Photography credit: Unknown (originally color).

Wednesday, April 10, 2013

Janusz Szuber: "About a Boy Stirring Jam"

A wooden spoon for stirring jam,
Dripping sweet tar, while in the pan
Plum magma’s bubbles blather.
For someone who can’t grasp the whole
There’s salvation in the remembered detail.
What, back then, did I know about that?
The real, hard as a diamond,
Was to happen in the indefinable
Future, and everything seemed
Only a sign of what was to come. How naïve.
Now I know inattention is an unforgivable sin
And each particle of time has an ultimate dimension.

"About a Boy Stirring Jam" by Janisz Szuber, from They Carry a Promise: Selected Poems, translated by Ewa Hryniewicz-Yarbrough. © Knopf, 2009.

Photography credit: Unknown (originally color).


Tuesday, April 9, 2013

Dana Yost: "The Three Bridges Trail"

There are walks I will want to take
in my last days, and one will be the Three Bridges Trail.
Find someone to lead me, if I am frail, through
the narrow path, across the three stone bridges.
But I will see, hear, smell for myself.
It is almost primeval, the brush to my knees, even
my chest: the thick leaves turning day to night
almost as soon as we set foot on the dust and gravel.
It is like stepping beyond the curtain, into the Emerald City.
The birds flutter and sing and one says “pur-dee, pur-dee, pur-dee,”
in a branch over my head.
At other times, a stillness: no animals, the wind cut off
by the thickness of leaves: it is almost German forest, medieval.
Over there, the clearing: can’t you picture a dozen furied
swords and axes clanging and cleaving, unmerciless battle?
But, then, my imagination runs beyond reach of the reins.

Walk with me, in the green and the cool.
Walk with me, on the ledge of the stone
of the bridges:
the fall is not far, if it comes to that,
and the undergrowth will catch you,
soft. Blanket of a crib.
Walk with me, when those last few days are near,
and think with me not of what life might have been,
but what it was — what it is: as real as the doe
in deep staredown with us, as real as the aroma of juniper.
Did we matter? Did we lift the lives of others?
Did we love, did we give enough time to the stars,
did we dream — or was it all mad?
Look at the butterflies, the gem-green beetle.
I will walk here again, in my last days,
the Three Bridges Trail:
whatever deeds define my life,
I know finding this place
is one of the good.

"The Three Bridges Trail" by Dana Yost.

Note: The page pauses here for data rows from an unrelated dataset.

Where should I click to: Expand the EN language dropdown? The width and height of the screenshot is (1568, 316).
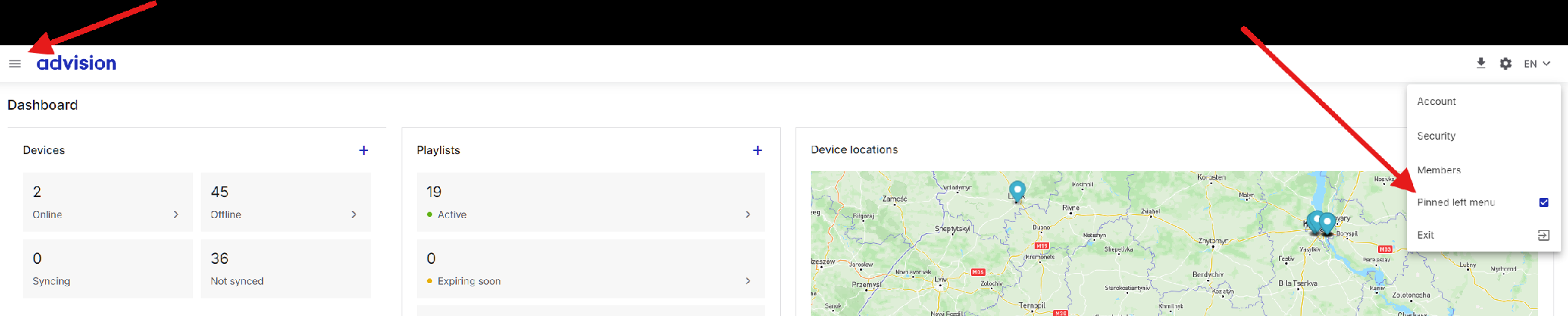click(1537, 64)
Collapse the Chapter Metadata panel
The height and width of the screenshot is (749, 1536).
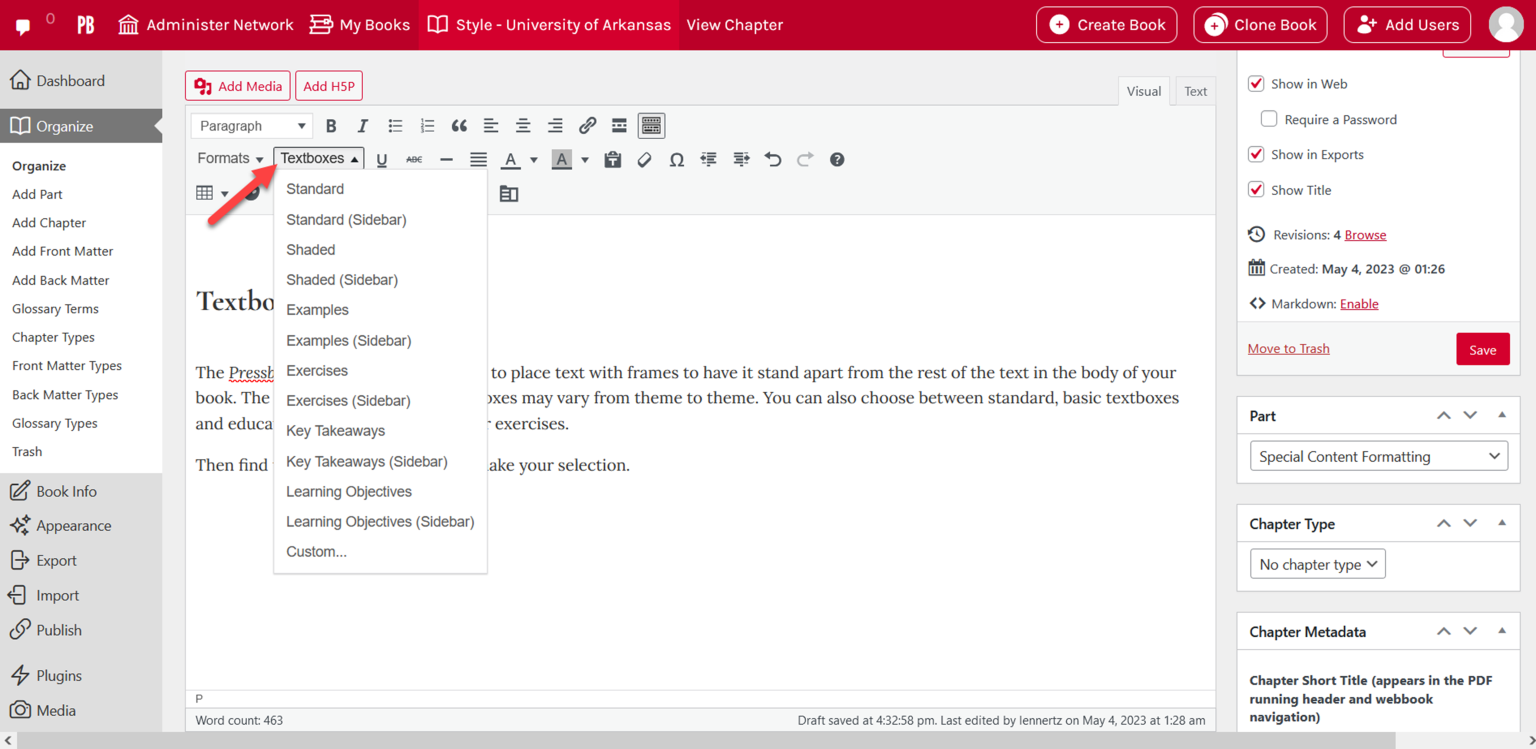[x=1502, y=631]
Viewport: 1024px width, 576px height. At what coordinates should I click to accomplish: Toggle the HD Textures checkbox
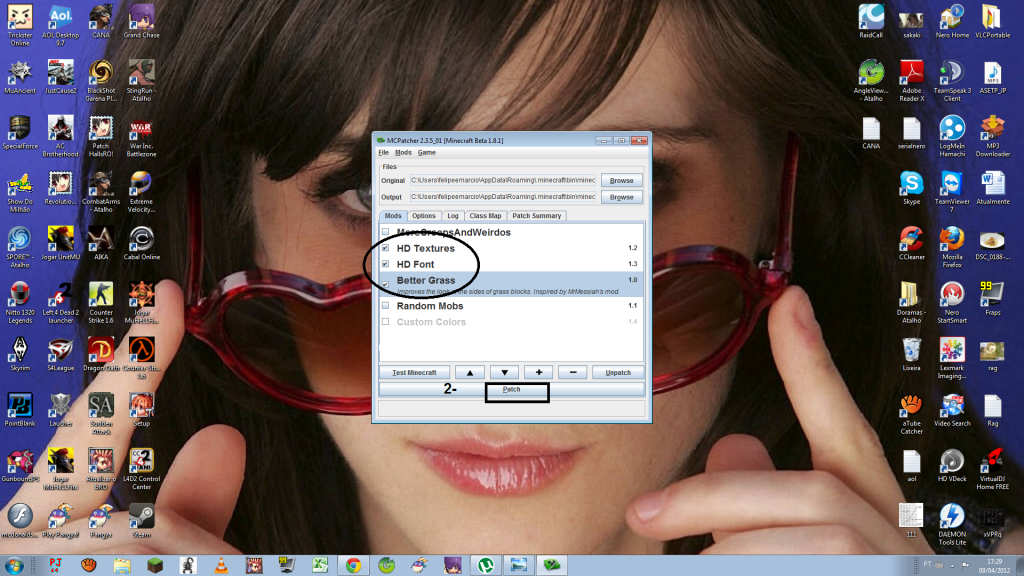(x=386, y=248)
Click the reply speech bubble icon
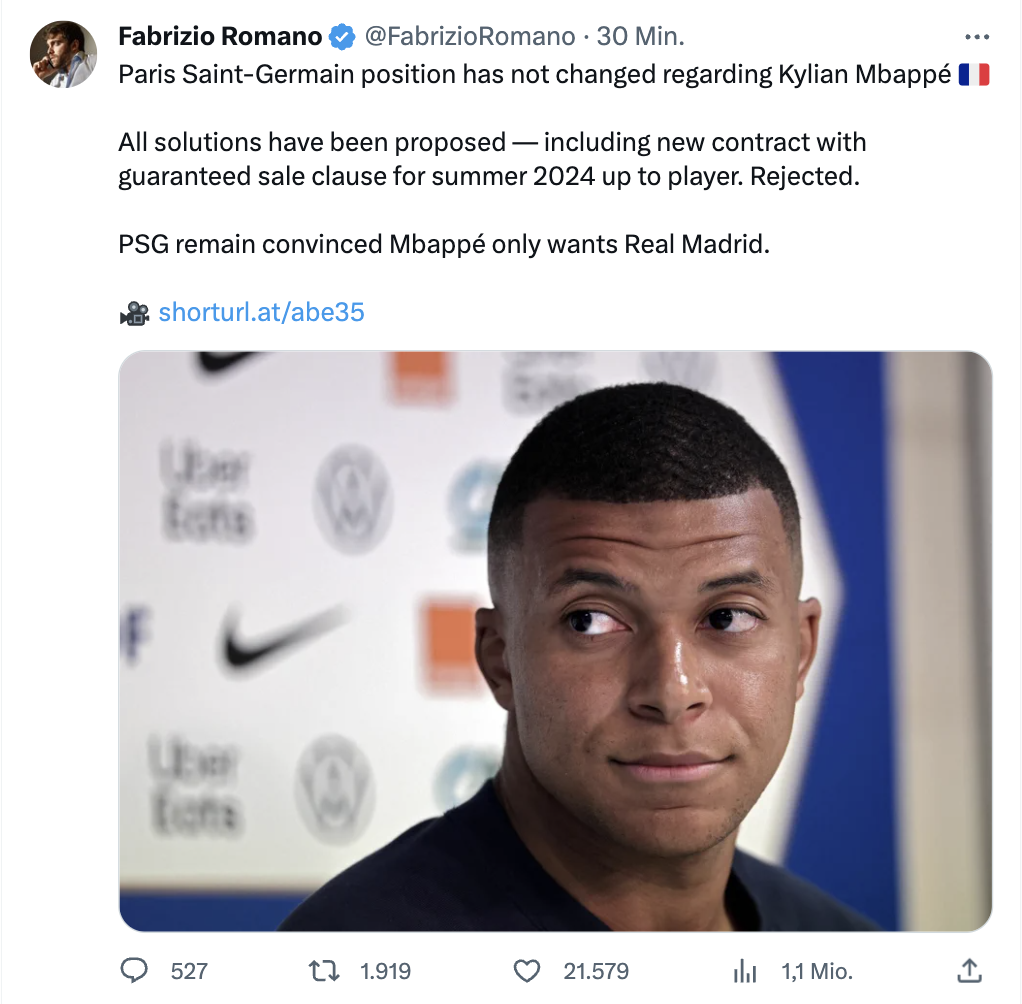Viewport: 1022px width, 1004px height. point(134,970)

First published in Jellyfish Whispers, July 2012.

Photograph: "Arched Stone Foot Bridge at Old Man’s Cave," by Dustin May, 2012 (originally color).

Monday, April 8, 2013

Gregory Orr: "Has the Moon Been Up There"

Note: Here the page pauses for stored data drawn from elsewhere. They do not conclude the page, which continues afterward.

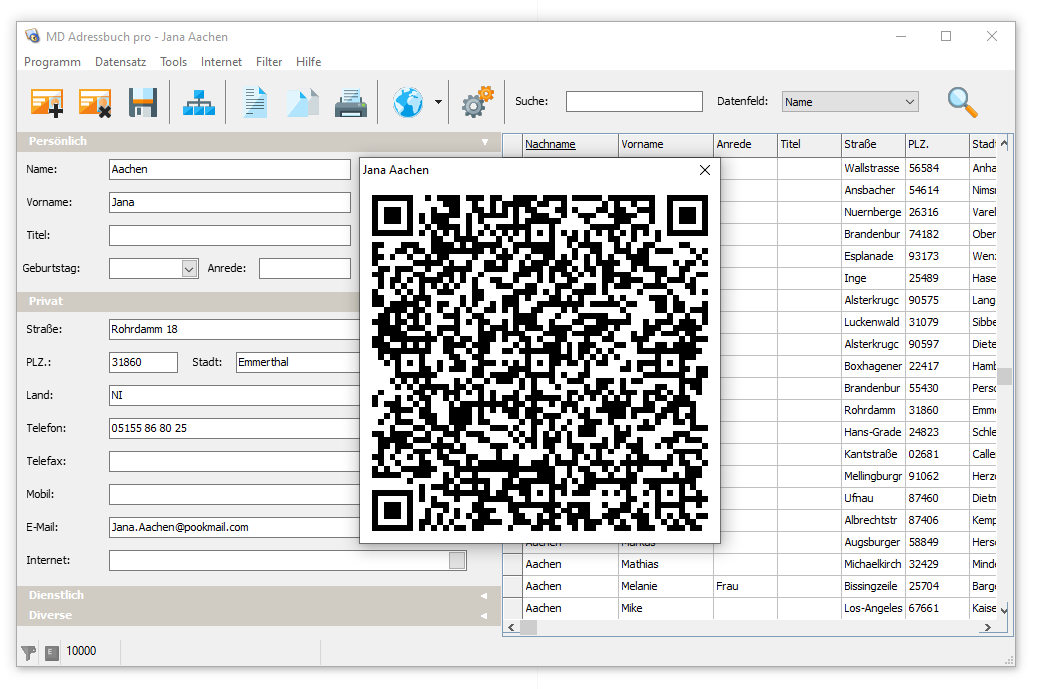This screenshot has height=689, width=1043.
Task: Save the current record
Action: (x=142, y=101)
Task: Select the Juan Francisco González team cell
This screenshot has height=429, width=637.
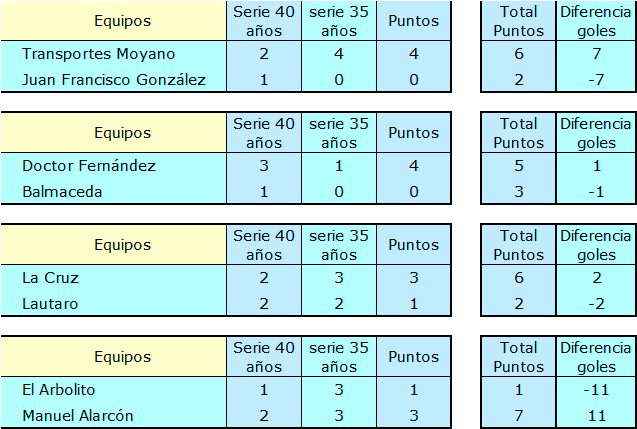Action: pos(114,80)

Has the moon been up there
All these nights
And I never noticed?

A whole week with my nose
To the ground, to the grind.

And the beloved faithfully
Returning each evening
As the moon.

Where have I been?
Who has abandoned whom?

"Has the Moon Been Up There" by Gregory Orr, from How Beautiful the Beloved. © Copper Canyon Press, 2012.

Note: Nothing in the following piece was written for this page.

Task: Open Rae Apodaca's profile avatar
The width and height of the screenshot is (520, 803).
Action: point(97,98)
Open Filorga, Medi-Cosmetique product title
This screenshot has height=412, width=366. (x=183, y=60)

Image credit: Unknown (originally color).


Sunday, April 7, 2013

Marilyn Nelson: "The Lace-Maker"

Late Sunday morning gilds the pins and needles,
strokes the wall ochre, blanches the white collar.
He bends, intent on detail, his fingers red
in sunlight, brown in shade. Light calls
through the open to April window directly
into his illumined invisible ear,
like, elsewhere, the trumpet
whisper of an angel.

"The Lace-Maker" by Marilyn Nelson, from Carver: A Life in Poems. © Front Street, 2001.  

Photography credit: Unknown (originally color).


Saturday, April 6, 2013

Ted Kooser: "At the Cancer Clinic"

She is being helped toward the open door
that leads to the examining rooms
by two young women I take to be her sisters.
Each bends to the weight of an arm
and steps with the straight, tough bearing
of courage. At what must seem to be
a great distance, a nurse holds the door,
smiling and calling encouragement.
How patient she is in the crisp white sails
of her clothes. The sick woman
peers from under her funny knit cap
to watch each foot swing scuffing forward
and take its turn under her weight.
There is no restlessness or impatience
or anger anywhere in sight. Grace
fills the clean mold of this moment
and all the shuffling magazines grow still.

"At the Cancer Clinic" by Ted Kooser, from Delights & Shadows. © Copper Canyon Press, 2004.